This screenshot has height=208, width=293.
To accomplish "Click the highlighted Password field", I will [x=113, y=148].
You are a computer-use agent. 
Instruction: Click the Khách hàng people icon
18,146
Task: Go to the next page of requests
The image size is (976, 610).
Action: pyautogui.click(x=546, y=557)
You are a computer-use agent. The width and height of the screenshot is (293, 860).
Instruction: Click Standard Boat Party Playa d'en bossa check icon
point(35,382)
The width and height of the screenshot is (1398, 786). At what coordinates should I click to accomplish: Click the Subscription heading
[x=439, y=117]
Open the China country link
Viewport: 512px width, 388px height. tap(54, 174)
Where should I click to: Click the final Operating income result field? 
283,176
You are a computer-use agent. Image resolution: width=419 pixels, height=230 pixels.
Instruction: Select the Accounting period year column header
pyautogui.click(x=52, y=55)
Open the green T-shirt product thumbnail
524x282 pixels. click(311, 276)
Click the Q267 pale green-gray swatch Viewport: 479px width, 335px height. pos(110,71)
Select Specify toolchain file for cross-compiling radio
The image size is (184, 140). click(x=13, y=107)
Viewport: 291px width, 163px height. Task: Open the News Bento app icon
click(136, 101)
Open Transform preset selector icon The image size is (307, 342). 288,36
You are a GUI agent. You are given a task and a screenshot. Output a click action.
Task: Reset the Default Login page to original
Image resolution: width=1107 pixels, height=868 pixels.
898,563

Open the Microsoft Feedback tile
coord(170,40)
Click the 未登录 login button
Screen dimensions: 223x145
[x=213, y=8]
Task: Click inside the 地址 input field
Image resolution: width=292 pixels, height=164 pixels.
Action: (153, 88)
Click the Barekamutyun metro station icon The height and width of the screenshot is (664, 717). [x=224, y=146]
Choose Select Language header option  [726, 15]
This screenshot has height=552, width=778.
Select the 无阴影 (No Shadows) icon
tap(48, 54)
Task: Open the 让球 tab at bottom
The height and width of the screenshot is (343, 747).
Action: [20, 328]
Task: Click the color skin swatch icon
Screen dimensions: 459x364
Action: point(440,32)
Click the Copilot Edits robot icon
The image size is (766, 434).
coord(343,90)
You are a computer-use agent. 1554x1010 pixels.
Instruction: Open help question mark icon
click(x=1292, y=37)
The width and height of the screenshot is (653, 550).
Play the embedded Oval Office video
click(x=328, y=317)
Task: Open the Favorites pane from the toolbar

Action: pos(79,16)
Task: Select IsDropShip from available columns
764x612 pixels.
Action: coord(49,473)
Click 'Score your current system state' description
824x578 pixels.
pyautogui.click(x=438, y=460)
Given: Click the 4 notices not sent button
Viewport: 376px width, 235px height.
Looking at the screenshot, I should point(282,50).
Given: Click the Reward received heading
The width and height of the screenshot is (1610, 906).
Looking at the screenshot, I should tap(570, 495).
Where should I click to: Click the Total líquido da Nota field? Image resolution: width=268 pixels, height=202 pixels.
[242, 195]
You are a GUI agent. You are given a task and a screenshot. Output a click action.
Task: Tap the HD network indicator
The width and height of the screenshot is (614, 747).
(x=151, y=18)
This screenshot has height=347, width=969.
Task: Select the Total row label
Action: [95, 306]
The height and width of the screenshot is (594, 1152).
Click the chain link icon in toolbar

> _Task instructions_:
Could you repeat all of the material above exactly?

> _Response_:
This screenshot has height=208, width=293.
To accomplish "Click the highlighted Password field", I will [x=113, y=148].
You are a computer-use agent. 
Instruction: Click the Khách hàng people icon
18,146
Task: Go to the next page of requests
The image size is (976, 610).
Action: pyautogui.click(x=546, y=557)
You are a computer-use agent. The width and height of the screenshot is (293, 860).
Instruction: Click Standard Boat Party Playa d'en bossa check icon
point(35,382)
The width and height of the screenshot is (1398, 786). At what coordinates should I click to accomplish: Click the Subscription heading
[x=439, y=117]
Open the China country link
Viewport: 512px width, 388px height. tap(54, 174)
Where should I click to: Click the final Operating income result field? 
283,176
You are a computer-use agent. Image resolution: width=419 pixels, height=230 pixels.
Instruction: Select the Accounting period year column header
pyautogui.click(x=52, y=55)
Open the green T-shirt product thumbnail
524x282 pixels. click(311, 276)
Click the Q267 pale green-gray swatch Viewport: 479px width, 335px height. pos(110,71)
Select Specify toolchain file for cross-compiling radio
The image size is (184, 140). click(x=13, y=107)
Viewport: 291px width, 163px height. Task: Open the News Bento app icon
click(136, 101)
Open Transform preset selector icon The image size is (307, 342). 288,36
You are a GUI agent. You are given a task and a screenshot. Output a click action.
Task: Reset the Default Login page to original
Image resolution: width=1107 pixels, height=868 pixels.
898,563

Open the Microsoft Feedback tile
coord(170,40)
Click the 未登录 login button
Screen dimensions: 223x145
[x=213, y=8]
Task: Click inside the 地址 input field
Image resolution: width=292 pixels, height=164 pixels.
Action: (153, 88)
Click the Barekamutyun metro station icon The height and width of the screenshot is (664, 717). [x=224, y=146]
Choose Select Language header option  [726, 15]
This screenshot has height=552, width=778.
Select the 无阴影 (No Shadows) icon
tap(48, 54)
Task: Open the 让球 tab at bottom
The height and width of the screenshot is (343, 747).
Action: [20, 328]
Task: Click the color skin swatch icon
Screen dimensions: 459x364
Action: point(440,32)
Click the Copilot Edits robot icon
The image size is (766, 434).
coord(343,90)
You are a computer-use agent. 1554x1010 pixels.
Instruction: Open help question mark icon
click(x=1292, y=37)
The width and height of the screenshot is (653, 550).
Play the embedded Oval Office video
click(x=328, y=317)
Task: Open the Favorites pane from the toolbar

Action: pos(79,16)
Task: Select IsDropShip from available columns
764x612 pixels.
Action: coord(49,473)
Click 'Score your current system state' description
824x578 pixels.
pyautogui.click(x=438, y=460)
Given: Click the 4 notices not sent button
Viewport: 376px width, 235px height.
Looking at the screenshot, I should point(282,50).
Given: Click the Reward received heading
The width and height of the screenshot is (1610, 906).
Looking at the screenshot, I should tap(570, 495).
Where should I click to: Click the Total líquido da Nota field? Image resolution: width=268 pixels, height=202 pixels.
[242, 195]
You are a GUI agent. You are given a task and a screenshot. Output a click action.
Task: Tap the HD network indicator
The width and height of the screenshot is (614, 747).
(x=151, y=18)
This screenshot has height=347, width=969.
Task: Select the Total row label
Action: [95, 306]
The height and width of the screenshot is (594, 1152).
Click the chain link icon in toolbar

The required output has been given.